Tuesday, October 29, 2013

We've All Heard "Hate the Sin, Love the Sinner"...

Mainly, my friends are physical and my enemies are conceptual.

Profanity, infidelity, murder, rape, hatred, selfishness, pride… these are actions people do or characteristics that people embody. I hate these things. But I’m able to not hate the people. I know that sin is in everyone and that I must love them no matter what. Right now, I’m happy to say that I have no people I personally know that are my enemies.

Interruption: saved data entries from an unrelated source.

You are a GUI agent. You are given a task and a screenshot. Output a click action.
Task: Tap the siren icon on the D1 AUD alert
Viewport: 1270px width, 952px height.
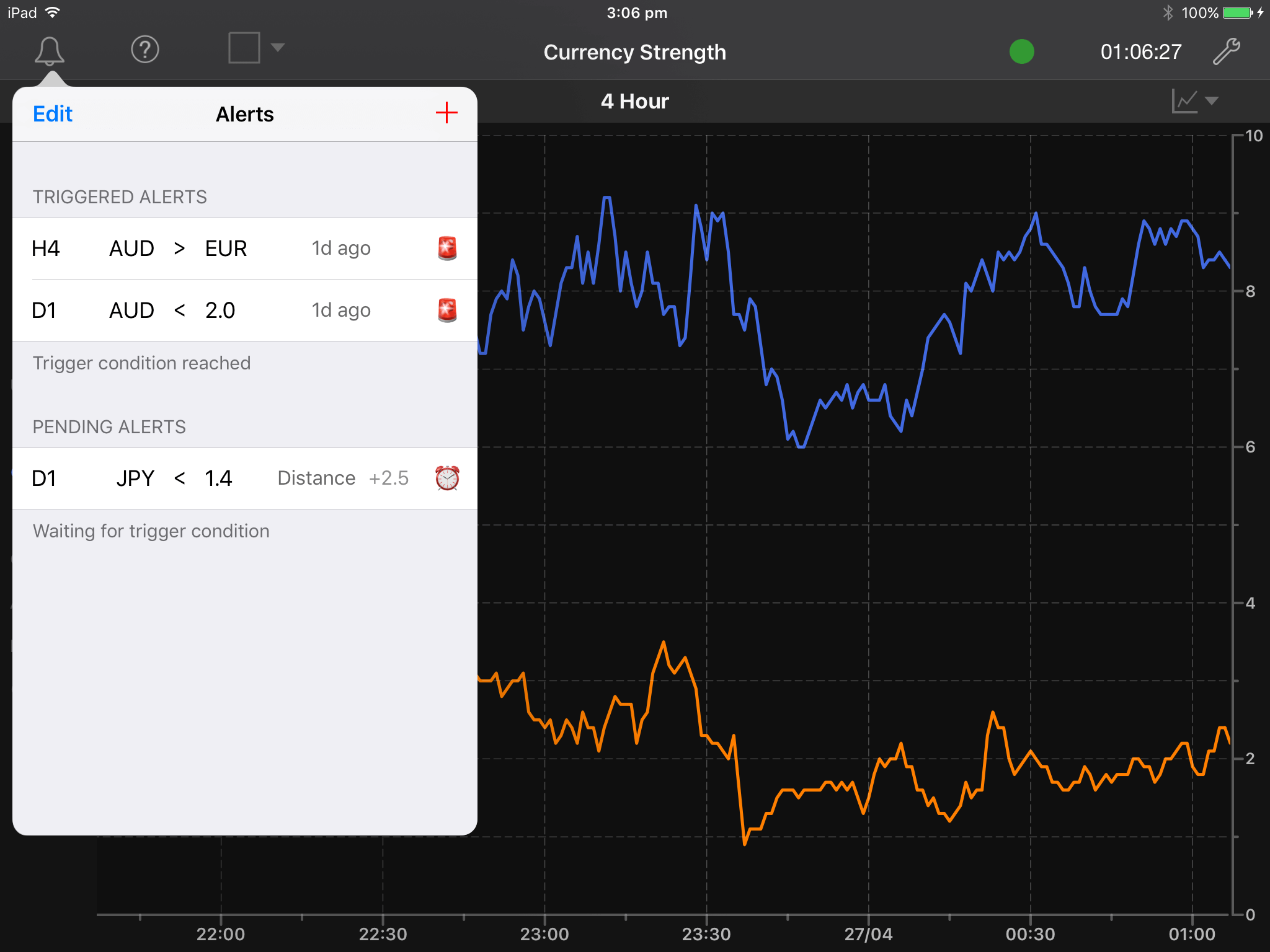447,310
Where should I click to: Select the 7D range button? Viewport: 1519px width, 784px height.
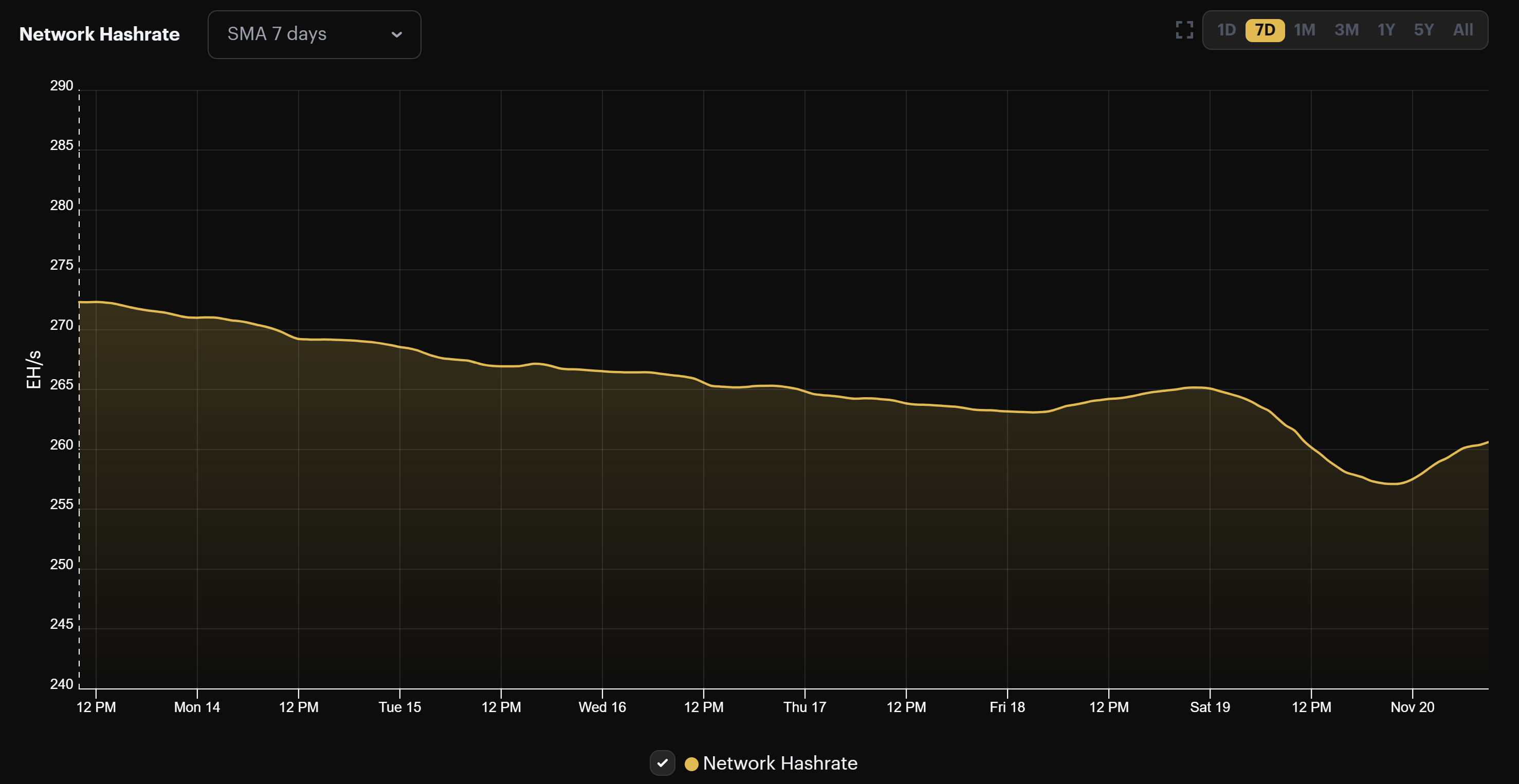pos(1266,30)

Someone who embodies a sinful characteristic, knows it, and refuses to change it becomes my enemy. Those who use excuses or reasons to justify what they continue to do, when they know it is wrong, become my enemy. Those who set limits on themselves defining what they can and can’t accomplish and don't try to improve beyond that also bother me. However, all these people have to do is want to try to stop, and they are my friends. Those that sit there and do nothing about it, refusing to get help when they know something is wrong, are harder to overlook.

Sometimes there are people that are sinning and don’t know it is sin. I don’t really know any of these people, but I know they are out there. They may have not been brought up with any teachings on the matter. They may have been brought up in a family that taught them values in a skewed manner.

I try my best to love everybody I come into contact with. It is harder to love enemies, but usually instead of being angry at them I feel sorry for them and wish I could help them come to understand the truth somehow.

Concepts tend to make me emote or feel more than reality does. I really hate murder, and the thought of murderers make me angry. However, were I actually to meet a murderer, I am likely to love and have sympathy for them. It's weird what reality does to my brain.


I pray that God can continue to help me delineate sins from people so I can love everybody. I guess “hate the sin, love the sinner” applies here. I can do that, as long as the sinner is attempting to change their ways, even if they fail continually, which they (and I) probably will.